William Frawley, dean of the Columbian College of Arts and Sciences, is among three finalists being considered for the presidency of the University of Mary Washington in Virginia.

Last week Frawley attended two forums on the UMW campus giving students, faculty and administrators an opportunity to meet him and ask questions about his vision for the university’s future. The UMW Board of Visitors is expected to make and announce its decision by the end of February, and the new president will begin his or her term on July 1, according to a UMW press release.

“GW is a terrific place and has the right chemistry to be a leader among private urban research institutions,” Frawley said in an e-mail last week. “The University of Mary Washington attracts me because of its own sort of promise and the possibilities of leadership that the position would afford.”

UMW is located in Fredericksburg, Va., about 50 miles away from both Washington and Richmond, Va. It is a state-funded public school and includes a smaller campus in Stafford, Va. UMW has an enrollment of about 4,100 undergraduate students.

“I am considering University of Mary Washington because it poses a unique and promising opportunity,” Frawley said. “It would allow me to lead an institution that has a 100-year-old record of accomplishment, has recently made shrewd decisions about its future and is located in an area of high growth and hence great potential.”

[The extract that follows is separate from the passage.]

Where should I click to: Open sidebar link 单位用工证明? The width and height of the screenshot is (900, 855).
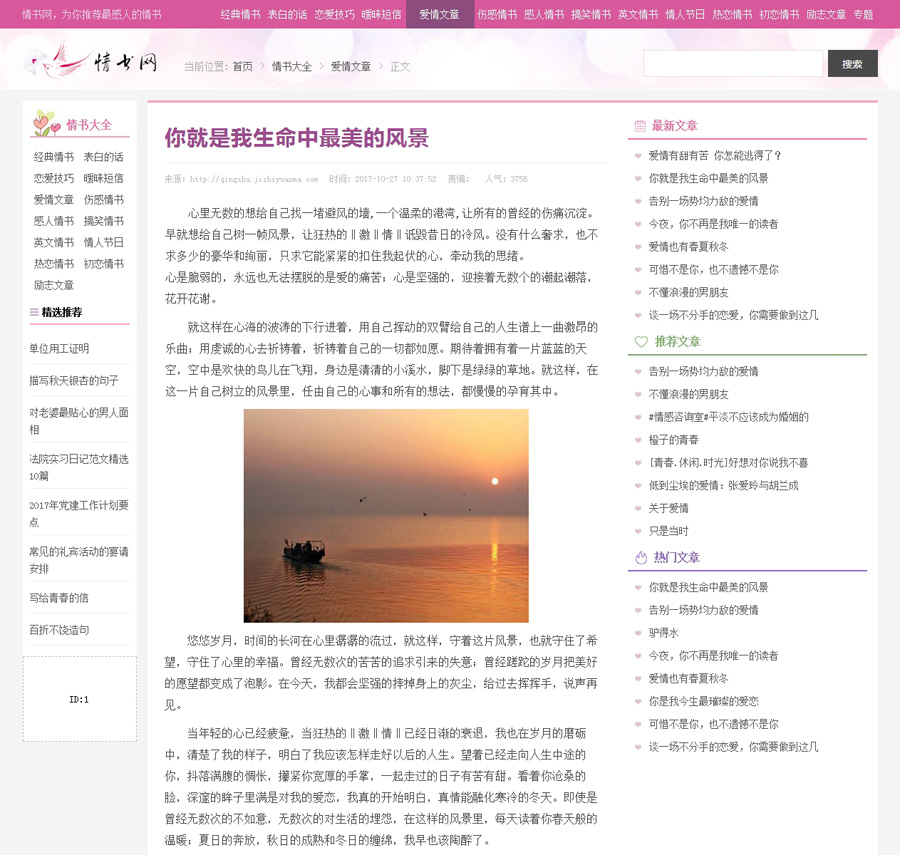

As dean, Frawley is responsible for all executive, resource and technology decisions impacting the Columbian College, and he supervises a staff of assistant deans who oversee faculty, research and academic programming. He runs a $67 million operation with nearly 9,000 graduate and undergraduate students at GW. His wife, Maria, is a GW English professor.

Before coming to GW in 2002, Frawley, 52, was the University of Delaware’s director of undergraduate studies and faculty director for academic programs and planning.

The other two finalists for the UMW presidency are Risa Palm, 63, executive vice chancellor and provost at Louisiana State University, and Karen Gould, 58, dean of McMicken College of Arts and Sciences at the University of Cincinnati. UMW employees, students and alumni have been asked to complete surveys to record their impressions of the three finalists.

UMW Board of Visitors Rector Mona Albertine, who chaired the search committee, said the three finalists quickly rose to the top of a list that at one point included nearly 100 names.

“Their qualifications are stellar,” Albertine said. “All three have impeccable academic credentials. They are all Ph.D.s, and all three quickly moved through the administrative ranks to the positions they have today.”

The University’s top administrators, including President Stephen Joel Trachtenberg and Executive Vice President of Academic Affairs Donald Lehman, have been supportive of Frawley’s decision to apply for the position at UMW, he said.

If selected, Frawley would join Michael Young, former head of GW’s Law School, as a recent GW dean-turned-university-president. Young was selected as president of University of Utah in 2004. Frawley would finish the spring 2006 semester and aid Lehman in finding a replacement if he is selected for the UMW presidency.